----- Records for the task

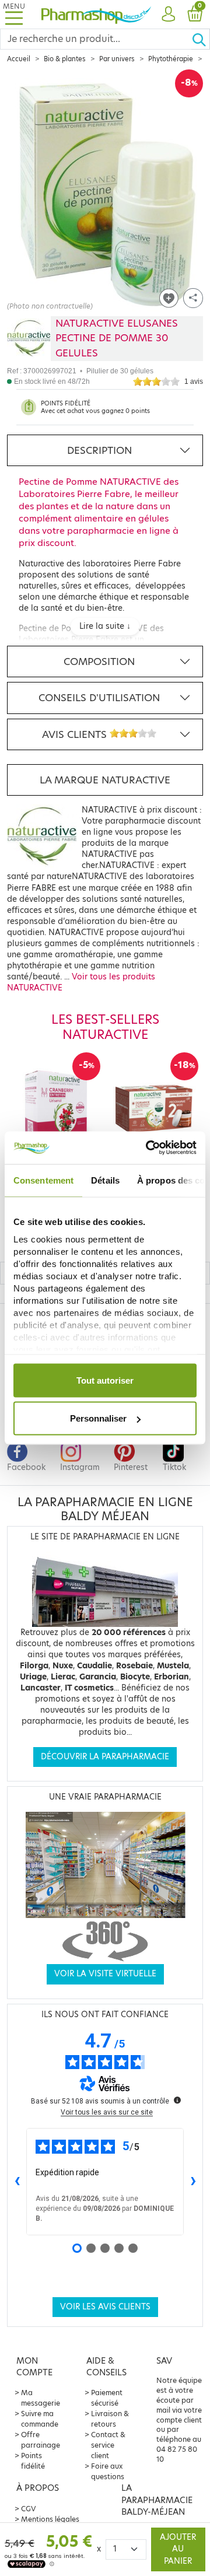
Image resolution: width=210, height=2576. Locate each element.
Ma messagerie (40, 2398)
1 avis (193, 381)
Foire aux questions (107, 2471)
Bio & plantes (65, 59)
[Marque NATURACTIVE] (29, 338)
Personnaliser (98, 1418)
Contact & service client (108, 2445)
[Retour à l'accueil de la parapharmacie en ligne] (96, 14)
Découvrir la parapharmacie (105, 1756)
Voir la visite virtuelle (105, 1973)
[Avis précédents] (17, 2182)
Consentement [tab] (43, 1180)
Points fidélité (33, 2461)
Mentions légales (50, 2519)
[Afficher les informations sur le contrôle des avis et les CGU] (177, 2100)
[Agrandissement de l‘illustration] (105, 190)
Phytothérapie (170, 59)
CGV (28, 2509)
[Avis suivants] (193, 2182)
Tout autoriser (105, 1380)
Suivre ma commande (39, 2419)
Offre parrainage (40, 2440)
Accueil (18, 59)
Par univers (117, 59)
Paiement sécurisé (107, 2398)
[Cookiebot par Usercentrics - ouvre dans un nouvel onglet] (148, 1148)
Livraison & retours (110, 2419)
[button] (168, 14)
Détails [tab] (105, 1180)
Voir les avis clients (105, 2306)
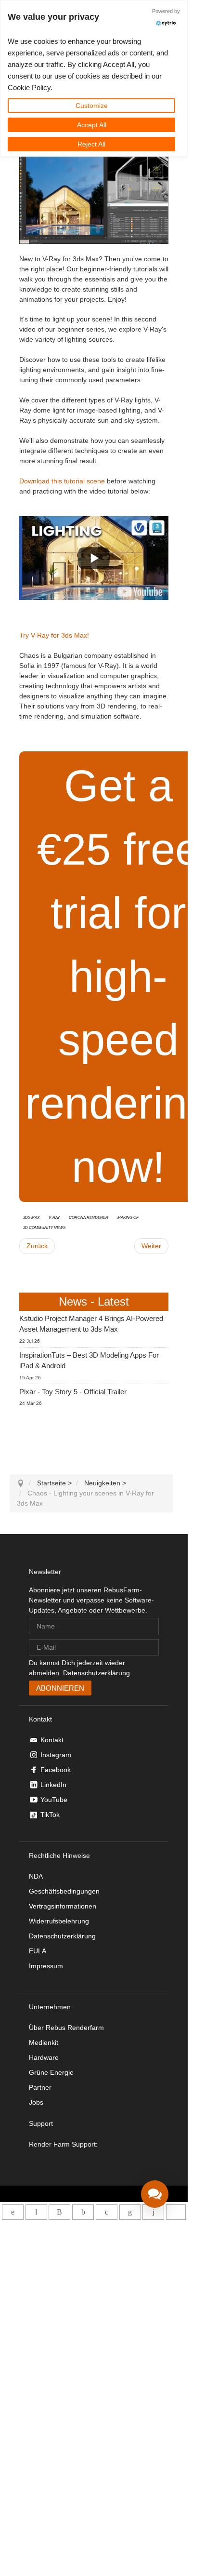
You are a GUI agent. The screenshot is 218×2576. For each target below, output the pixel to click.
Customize (92, 105)
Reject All (91, 144)
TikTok (50, 1814)
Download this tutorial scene (62, 481)
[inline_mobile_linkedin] (130, 2212)
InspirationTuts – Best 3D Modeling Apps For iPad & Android (89, 1360)
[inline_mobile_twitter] (106, 2212)
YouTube (53, 1799)
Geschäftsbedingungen (64, 1891)
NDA (36, 1876)
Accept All (91, 125)
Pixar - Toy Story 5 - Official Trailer (73, 1392)
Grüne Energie (51, 2072)
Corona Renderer (88, 1217)
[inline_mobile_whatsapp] (13, 2212)
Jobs (36, 2102)
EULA (37, 1951)
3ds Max (31, 1217)
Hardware (44, 2057)
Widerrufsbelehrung (59, 1921)
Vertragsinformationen (62, 1906)
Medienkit (43, 2042)
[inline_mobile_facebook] (83, 2212)
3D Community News (44, 1227)
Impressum (46, 1966)
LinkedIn (53, 1785)
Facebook (55, 1770)
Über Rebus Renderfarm (66, 2027)
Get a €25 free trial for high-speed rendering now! (118, 976)
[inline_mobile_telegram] (36, 2212)
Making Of (128, 1217)
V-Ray (54, 1217)
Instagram (55, 1755)
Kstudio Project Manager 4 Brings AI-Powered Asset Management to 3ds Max (91, 1324)
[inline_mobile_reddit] (153, 2212)
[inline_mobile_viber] (59, 2212)
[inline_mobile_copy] (176, 2212)
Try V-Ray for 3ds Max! (54, 635)
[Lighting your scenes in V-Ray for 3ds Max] (140, 591)
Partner (40, 2087)
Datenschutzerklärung (96, 1673)
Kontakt (52, 1740)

----------

→ Activity
Exact copy, no pictures: reproduce every record as it stands.

→ Final answer
Image resolution: width=210, height=2576. Locate each element.
Ma messagerie (40, 2398)
1 avis (193, 381)
Foire aux questions (107, 2471)
Bio & plantes (65, 59)
[Marque NATURACTIVE] (29, 338)
Personnaliser (98, 1418)
Contact & service client (108, 2445)
[Retour à l'accueil de la parapharmacie en ligne] (96, 14)
Découvrir la parapharmacie (105, 1756)
Voir la visite virtuelle (105, 1973)
[Avis précédents] (17, 2182)
Consentement [tab] (43, 1180)
Points fidélité (33, 2461)
Mentions légales (50, 2519)
[Afficher les informations sur le contrôle des avis et les CGU] (177, 2100)
[Agrandissement de l‘illustration] (105, 190)
Phytothérapie (170, 59)
CGV (28, 2509)
[Avis suivants] (193, 2182)
Tout autoriser (105, 1380)
Suivre ma commande (39, 2419)
Offre parrainage (40, 2440)
Accueil (18, 59)
Par univers (117, 59)
Paiement sécurisé (107, 2398)
[Cookiebot par Usercentrics - ouvre dans un nouvel onglet] (148, 1148)
Livraison & retours (110, 2419)
[button] (168, 14)
Détails [tab] (105, 1180)
Voir les avis clients (105, 2306)
You are a GUI agent. The screenshot is 218×2576. For each target below, output the pixel to click.
Customize (92, 105)
Reject All (91, 144)
TikTok (50, 1814)
Download this tutorial scene (62, 481)
[inline_mobile_linkedin] (130, 2212)
InspirationTuts – Best 3D Modeling Apps For iPad & Android (89, 1360)
[inline_mobile_twitter] (106, 2212)
YouTube (53, 1799)
Geschäftsbedingungen (64, 1891)
NDA (36, 1876)
Accept All (91, 125)
Pixar - Toy Story 5 - Official Trailer (73, 1392)
Grüne Energie (51, 2072)
Corona Renderer (88, 1217)
[inline_mobile_whatsapp] (13, 2212)
Jobs (36, 2102)
EULA (37, 1951)
3ds Max (31, 1217)
Hardware (44, 2057)
Widerrufsbelehrung (59, 1921)
Vertragsinformationen (62, 1906)
Medienkit (43, 2042)
[inline_mobile_facebook] (83, 2212)
3D Community News (44, 1227)
Impressum (46, 1966)
LinkedIn (53, 1785)
Facebook (55, 1770)
Über Rebus Renderfarm (66, 2027)
Get a €25 free trial for high-speed rendering now! (118, 976)
[inline_mobile_telegram] (36, 2212)
Making Of (128, 1217)
V-Ray (54, 1217)
Instagram (55, 1755)
Kstudio Project Manager 4 Brings AI-Powered Asset Management to 3ds Max (91, 1324)
[inline_mobile_reddit] (153, 2212)
[inline_mobile_viber] (59, 2212)
[inline_mobile_copy] (176, 2212)
Try V-Ray for 3ds Max! (54, 635)
[Lighting your scenes in V-Ray for 3ds Max] (140, 591)
Partner (40, 2087)
Datenschutzerklärung (96, 1673)
Kontakt (52, 1740)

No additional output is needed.